(Task material Opens)
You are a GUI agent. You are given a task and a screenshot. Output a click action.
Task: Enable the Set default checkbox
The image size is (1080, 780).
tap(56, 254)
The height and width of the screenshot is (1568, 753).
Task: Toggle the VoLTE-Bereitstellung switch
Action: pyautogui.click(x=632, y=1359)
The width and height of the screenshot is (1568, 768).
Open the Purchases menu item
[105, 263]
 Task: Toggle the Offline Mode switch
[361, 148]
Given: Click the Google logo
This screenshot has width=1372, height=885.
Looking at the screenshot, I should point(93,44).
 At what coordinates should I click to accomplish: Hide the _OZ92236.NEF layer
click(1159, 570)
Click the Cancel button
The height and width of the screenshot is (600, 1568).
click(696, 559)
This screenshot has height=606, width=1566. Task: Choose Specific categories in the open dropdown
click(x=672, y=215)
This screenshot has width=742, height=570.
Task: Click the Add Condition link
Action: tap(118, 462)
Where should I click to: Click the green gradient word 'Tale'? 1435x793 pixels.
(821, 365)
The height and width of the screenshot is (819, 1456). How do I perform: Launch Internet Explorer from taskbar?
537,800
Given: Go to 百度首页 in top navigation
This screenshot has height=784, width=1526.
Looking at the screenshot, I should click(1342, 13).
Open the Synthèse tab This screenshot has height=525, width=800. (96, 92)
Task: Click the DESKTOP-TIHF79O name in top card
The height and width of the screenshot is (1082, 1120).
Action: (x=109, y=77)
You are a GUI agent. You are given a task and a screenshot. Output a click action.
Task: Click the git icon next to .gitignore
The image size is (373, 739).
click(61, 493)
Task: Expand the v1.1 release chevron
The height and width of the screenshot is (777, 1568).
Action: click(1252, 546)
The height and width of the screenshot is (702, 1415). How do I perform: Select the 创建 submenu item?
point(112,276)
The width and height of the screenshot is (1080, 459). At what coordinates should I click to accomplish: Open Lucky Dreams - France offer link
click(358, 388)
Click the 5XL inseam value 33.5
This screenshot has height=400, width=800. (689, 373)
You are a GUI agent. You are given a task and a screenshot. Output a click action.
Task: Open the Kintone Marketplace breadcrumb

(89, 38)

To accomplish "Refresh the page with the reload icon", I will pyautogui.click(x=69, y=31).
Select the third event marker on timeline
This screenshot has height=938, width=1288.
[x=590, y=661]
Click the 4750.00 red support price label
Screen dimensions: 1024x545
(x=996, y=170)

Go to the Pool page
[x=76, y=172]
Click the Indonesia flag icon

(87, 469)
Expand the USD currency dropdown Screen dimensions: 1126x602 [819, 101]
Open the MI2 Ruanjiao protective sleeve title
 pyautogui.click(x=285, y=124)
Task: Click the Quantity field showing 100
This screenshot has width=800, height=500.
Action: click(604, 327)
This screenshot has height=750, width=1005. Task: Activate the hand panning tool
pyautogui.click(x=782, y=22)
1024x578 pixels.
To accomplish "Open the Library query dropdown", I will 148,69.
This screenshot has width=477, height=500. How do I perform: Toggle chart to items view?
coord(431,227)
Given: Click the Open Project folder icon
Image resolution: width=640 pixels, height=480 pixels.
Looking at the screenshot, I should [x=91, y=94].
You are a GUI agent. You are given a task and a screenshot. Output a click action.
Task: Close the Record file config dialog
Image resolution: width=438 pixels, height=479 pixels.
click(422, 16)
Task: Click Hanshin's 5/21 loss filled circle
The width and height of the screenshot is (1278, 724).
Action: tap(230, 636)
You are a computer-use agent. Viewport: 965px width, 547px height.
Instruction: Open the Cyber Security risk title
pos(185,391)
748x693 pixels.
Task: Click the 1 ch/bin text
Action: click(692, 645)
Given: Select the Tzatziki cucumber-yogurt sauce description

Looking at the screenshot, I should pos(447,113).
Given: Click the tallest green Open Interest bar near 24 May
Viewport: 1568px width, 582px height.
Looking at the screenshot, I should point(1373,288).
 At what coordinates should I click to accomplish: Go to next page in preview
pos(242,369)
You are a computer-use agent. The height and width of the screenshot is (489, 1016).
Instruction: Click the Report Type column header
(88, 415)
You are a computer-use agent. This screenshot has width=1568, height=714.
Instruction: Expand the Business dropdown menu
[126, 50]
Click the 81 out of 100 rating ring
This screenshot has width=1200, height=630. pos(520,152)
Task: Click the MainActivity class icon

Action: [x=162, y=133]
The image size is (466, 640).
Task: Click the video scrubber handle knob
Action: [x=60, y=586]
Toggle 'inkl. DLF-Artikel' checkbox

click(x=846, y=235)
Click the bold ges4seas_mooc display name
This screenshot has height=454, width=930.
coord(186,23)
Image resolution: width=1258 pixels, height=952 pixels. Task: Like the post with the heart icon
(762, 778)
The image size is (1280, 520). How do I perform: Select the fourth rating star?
(Task material Closes)
▶ [Task statement]: Word for word, write out every entry shown above.

▶ [Solution for this problem]:
You are a GUI agent. You are given a task and a screenshot. Output a click action.
Task: Enable the Set default checkbox
The image size is (1080, 780).
tap(56, 254)
The height and width of the screenshot is (1568, 753).
Task: Toggle the VoLTE-Bereitstellung switch
Action: pyautogui.click(x=632, y=1359)
The width and height of the screenshot is (1568, 768).
Open the Purchases menu item
[105, 263]
 Task: Toggle the Offline Mode switch
[361, 148]
Given: Click the Google logo
This screenshot has width=1372, height=885.
Looking at the screenshot, I should point(93,44).
 At what coordinates should I click to accomplish: Hide the _OZ92236.NEF layer
click(1159, 570)
Click the Cancel button
The height and width of the screenshot is (600, 1568).
click(696, 559)
This screenshot has height=606, width=1566. Task: Choose Specific categories in the open dropdown
click(x=672, y=215)
This screenshot has width=742, height=570.
Task: Click the Add Condition link
Action: tap(118, 462)
Where should I click to: Click the green gradient word 'Tale'? 1435x793 pixels.
(821, 365)
The height and width of the screenshot is (819, 1456). How do I perform: Launch Internet Explorer from taskbar?
537,800
Given: Go to 百度首页 in top navigation
This screenshot has height=784, width=1526.
Looking at the screenshot, I should click(1342, 13).
Open the Synthèse tab This screenshot has height=525, width=800. (96, 92)
Task: Click the DESKTOP-TIHF79O name in top card
The height and width of the screenshot is (1082, 1120).
Action: (x=109, y=77)
You are a GUI agent. You are given a task and a screenshot. Output a click action.
Task: Click the git icon next to .gitignore
The image size is (373, 739).
click(61, 493)
Task: Expand the v1.1 release chevron
The height and width of the screenshot is (777, 1568).
Action: click(1252, 546)
The height and width of the screenshot is (702, 1415). How do I perform: Select the 创建 submenu item?
point(112,276)
The width and height of the screenshot is (1080, 459). At what coordinates should I click to accomplish: Open Lucky Dreams - France offer link
click(358, 388)
Click the 5XL inseam value 33.5
This screenshot has height=400, width=800. (689, 373)
You are a GUI agent. You are given a task and a screenshot. Output a click action.
Task: Open the Kintone Marketplace breadcrumb

(89, 38)

To accomplish "Refresh the page with the reload icon", I will pyautogui.click(x=69, y=31).
Select the third event marker on timeline
This screenshot has height=938, width=1288.
[x=590, y=661]
Click the 4750.00 red support price label
Screen dimensions: 1024x545
(x=996, y=170)

Go to the Pool page
[x=76, y=172]
Click the Indonesia flag icon

(87, 469)
Expand the USD currency dropdown Screen dimensions: 1126x602 [819, 101]
Open the MI2 Ruanjiao protective sleeve title
 pyautogui.click(x=285, y=124)
Task: Click the Quantity field showing 100
This screenshot has width=800, height=500.
Action: click(604, 327)
This screenshot has height=750, width=1005. Task: Activate the hand panning tool
pyautogui.click(x=782, y=22)
1024x578 pixels.
To accomplish "Open the Library query dropdown", I will 148,69.
This screenshot has width=477, height=500. How do I perform: Toggle chart to items view?
coord(431,227)
Given: Click the Open Project folder icon
Image resolution: width=640 pixels, height=480 pixels.
Looking at the screenshot, I should [x=91, y=94].
You are a GUI agent. You are given a task and a screenshot. Output a click action.
Task: Close the Record file config dialog
Image resolution: width=438 pixels, height=479 pixels.
click(422, 16)
Task: Click Hanshin's 5/21 loss filled circle
The width and height of the screenshot is (1278, 724).
Action: tap(230, 636)
You are a computer-use agent. Viewport: 965px width, 547px height.
Instruction: Open the Cyber Security risk title
pos(185,391)
748x693 pixels.
Task: Click the 1 ch/bin text
Action: click(692, 645)
Given: Select the Tzatziki cucumber-yogurt sauce description

Looking at the screenshot, I should pos(447,113).
Given: Click the tallest green Open Interest bar near 24 May
Viewport: 1568px width, 582px height.
Looking at the screenshot, I should point(1373,288).
 At what coordinates should I click to accomplish: Go to next page in preview
pos(242,369)
You are a computer-use agent. The height and width of the screenshot is (489, 1016).
Instruction: Click the Report Type column header
(88, 415)
You are a computer-use agent. This screenshot has width=1568, height=714.
Instruction: Expand the Business dropdown menu
[126, 50]
Click the 81 out of 100 rating ring
This screenshot has width=1200, height=630. pos(520,152)
Task: Click the MainActivity class icon

Action: [x=162, y=133]
The image size is (466, 640).
Task: Click the video scrubber handle knob
Action: [x=60, y=586]
Toggle 'inkl. DLF-Artikel' checkbox

click(x=846, y=235)
Click the bold ges4seas_mooc display name
This screenshot has height=454, width=930.
coord(186,23)
Image resolution: width=1258 pixels, height=952 pixels. Task: Like the post with the heart icon
(762, 778)
The image size is (1280, 520). How do I perform: Select the fourth rating star?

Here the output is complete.